When you reach the line that contains "Given: Select the About OnionFruit™ tab" in the data below, start reproducing lines exactly, and stop after the line that contains "Select the Roussette au miel Beignes title".
= = = = = = =
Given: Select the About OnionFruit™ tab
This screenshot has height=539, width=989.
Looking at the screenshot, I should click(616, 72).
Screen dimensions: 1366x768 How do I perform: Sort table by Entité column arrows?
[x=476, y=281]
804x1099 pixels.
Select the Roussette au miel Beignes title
= = = = = = =
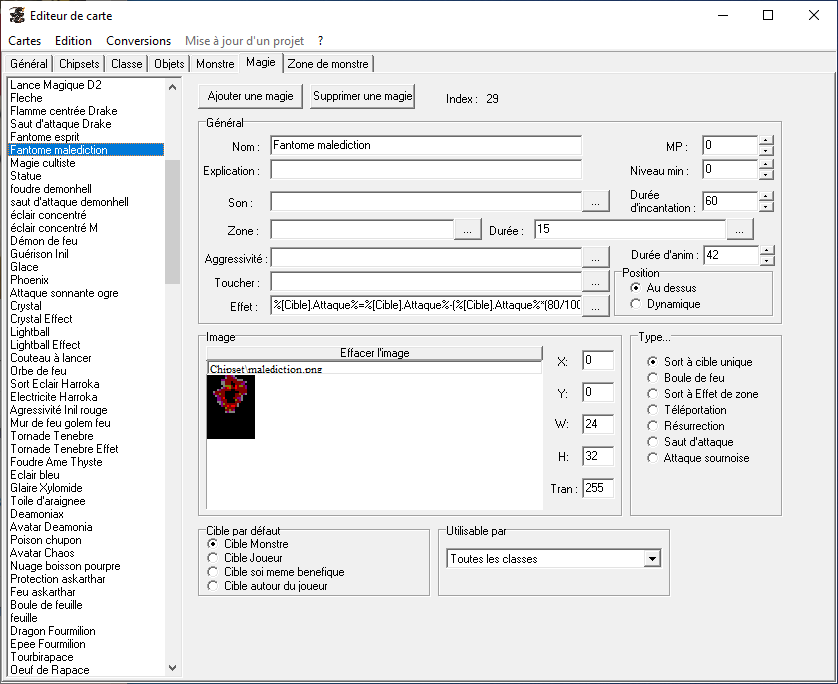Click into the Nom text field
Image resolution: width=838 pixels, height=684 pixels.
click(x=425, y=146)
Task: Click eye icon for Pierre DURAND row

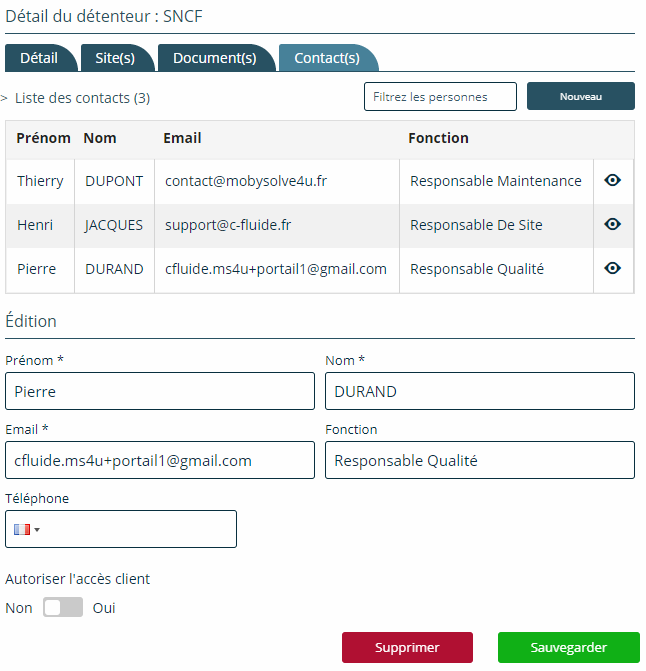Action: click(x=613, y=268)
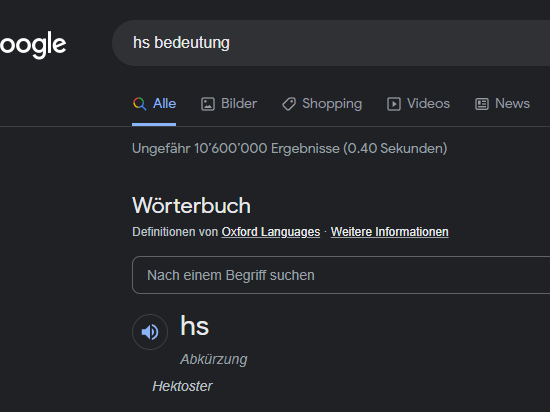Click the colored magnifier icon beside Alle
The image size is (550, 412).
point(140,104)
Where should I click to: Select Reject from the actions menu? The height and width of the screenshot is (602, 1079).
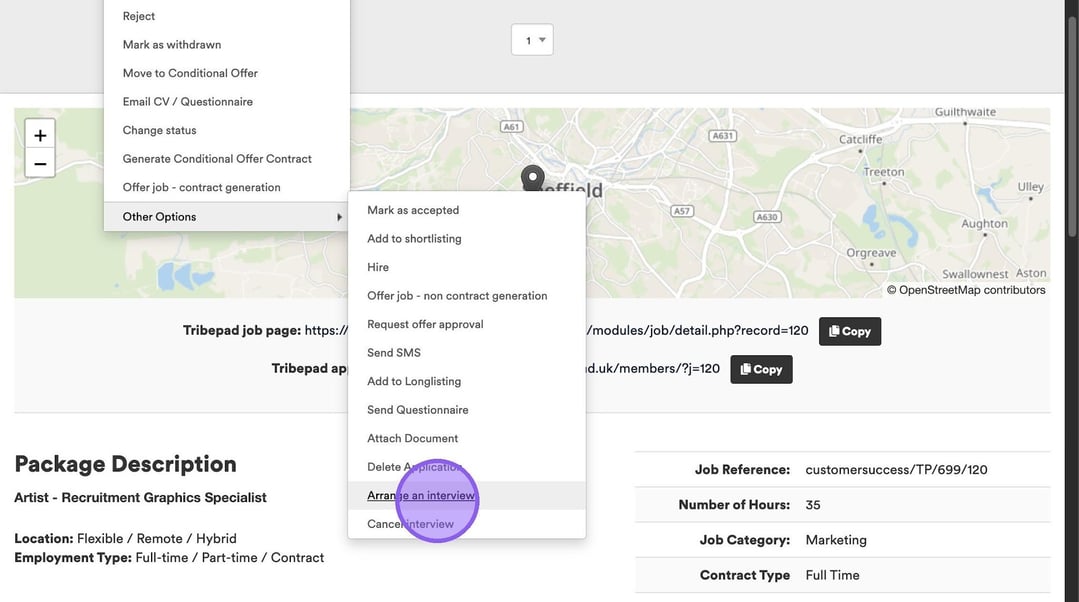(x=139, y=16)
= = = = = = =
Written solution:
Given: Select the About OnionFruit™ tab
This screenshot has height=539, width=989.
Looking at the screenshot, I should click(616, 72).
Screen dimensions: 1366x768 How do I perform: Sort table by Entité column arrows?
[x=476, y=281]
804x1099 pixels.
Select the Roussette au miel Beignes title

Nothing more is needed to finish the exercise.